⟨

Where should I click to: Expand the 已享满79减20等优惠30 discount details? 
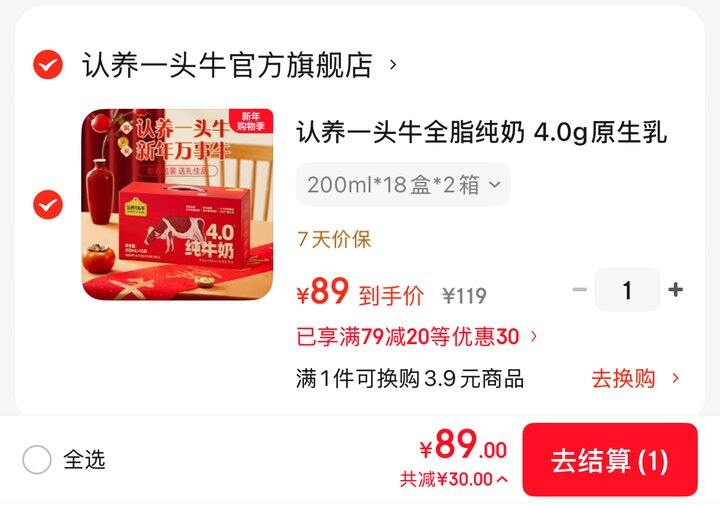pyautogui.click(x=417, y=337)
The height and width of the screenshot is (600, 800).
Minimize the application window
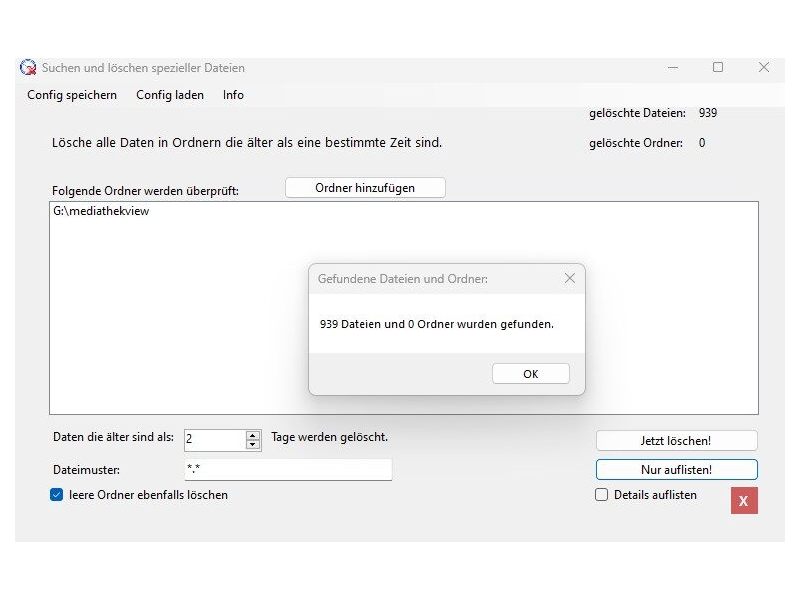coord(673,67)
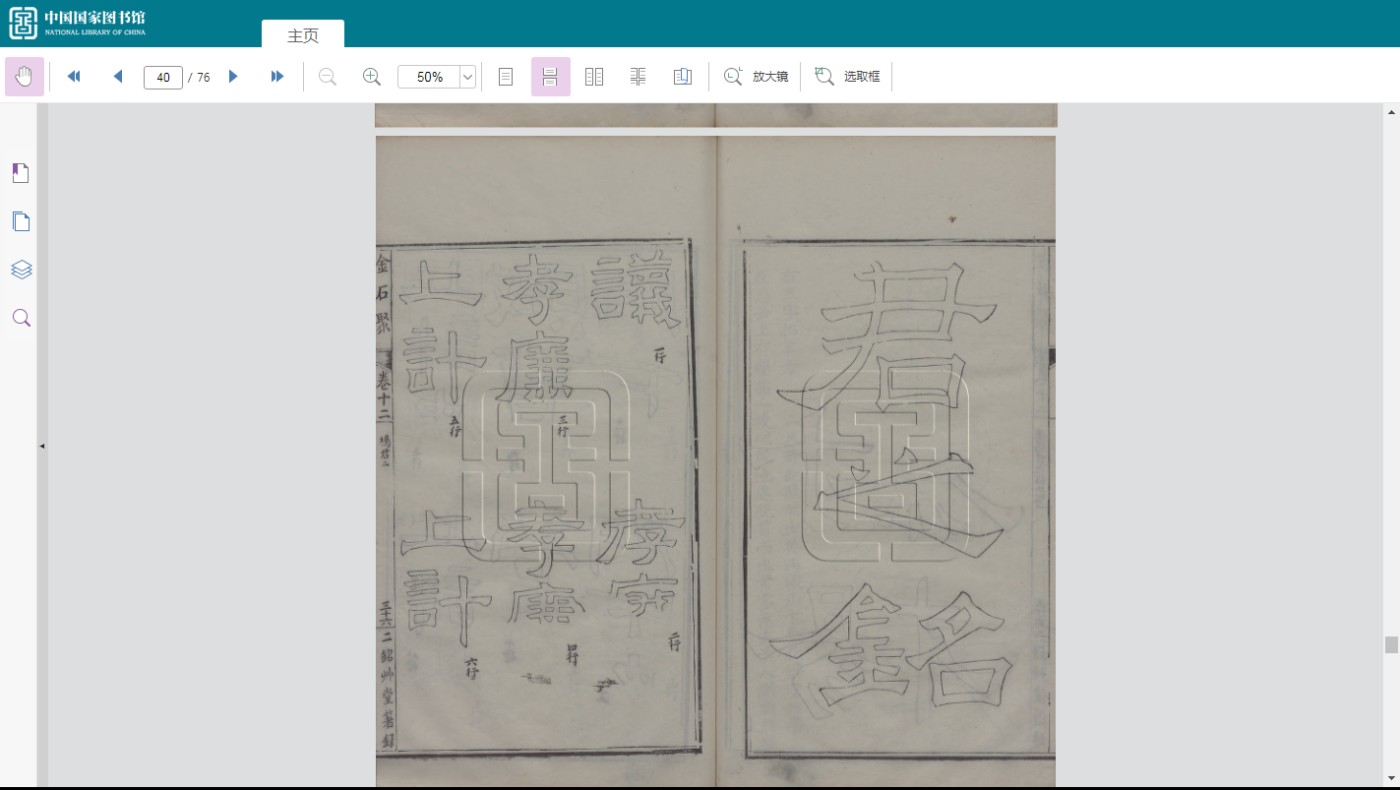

⟩

_EXERCISE PROMPT_.
Switch "application window" to "program window" in the lines above and give them again with nothing else changed, leaving out the pictures.

_SOLUTION TO THIS PROBLEM_.
Where should I click to: Expand the 已享满79减20等优惠30 discount details? 
pyautogui.click(x=417, y=337)
The height and width of the screenshot is (600, 800).
Minimize the program window
coord(673,67)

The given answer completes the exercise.